Weight Loss

Created by MyFitnessPal - Free Calorie Counter

Wednesday, July 16, 2008

School's out for summer....

Sort of. Today was the big CV exam for pharmacology. So glad to have that out of the way for a couple of months. We had our last classes for Principles of Anesthesia and our computer class, so now we are 5 days a week clinicals for the rest of the summer. I have 2 weeks off in August to relax and not think about school. Woot!

This afternoon I am heading out to a baseball game. A classmate had tickets to see the local minor league team play, so I'm going with another classmate. Should be fun!

Weight is down a little bit, hovering there. I didn't run last night ( my normal running day) because I was studying so much and worried about not having enough time. I got up early this morning (which was sleeping in really, since I normally get up at 4:30 now, but only had to get up at 7 today) and ran about 2.5 miles, because I didn't have that much time, but did want to get in a little bit of a run before it got too warm.
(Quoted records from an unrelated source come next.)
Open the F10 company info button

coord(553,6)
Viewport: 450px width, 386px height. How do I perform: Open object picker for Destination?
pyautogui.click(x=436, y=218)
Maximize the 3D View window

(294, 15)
It was pretty good. I try to avoid running in more than 80 degrees heat (27 deg C) if I can. When it's over 90, I bag it altogether, and usually wait until evening when it cools down a little. It's a challenge these days, when I want to be in bed early because I have to get up early, but it's still 92 degrees at 8:30.

Thank you, everyone, for the nice comments on my last post. I know trolls and negative anonymous commenters are a part of a blogger's reality, but it sucks. Why are people so hateful? If you're gonna be that way, at least grow a pair and sign your name. Oh yeah, and if you're gonna be anonymously hateful, get your facts straight. That is all.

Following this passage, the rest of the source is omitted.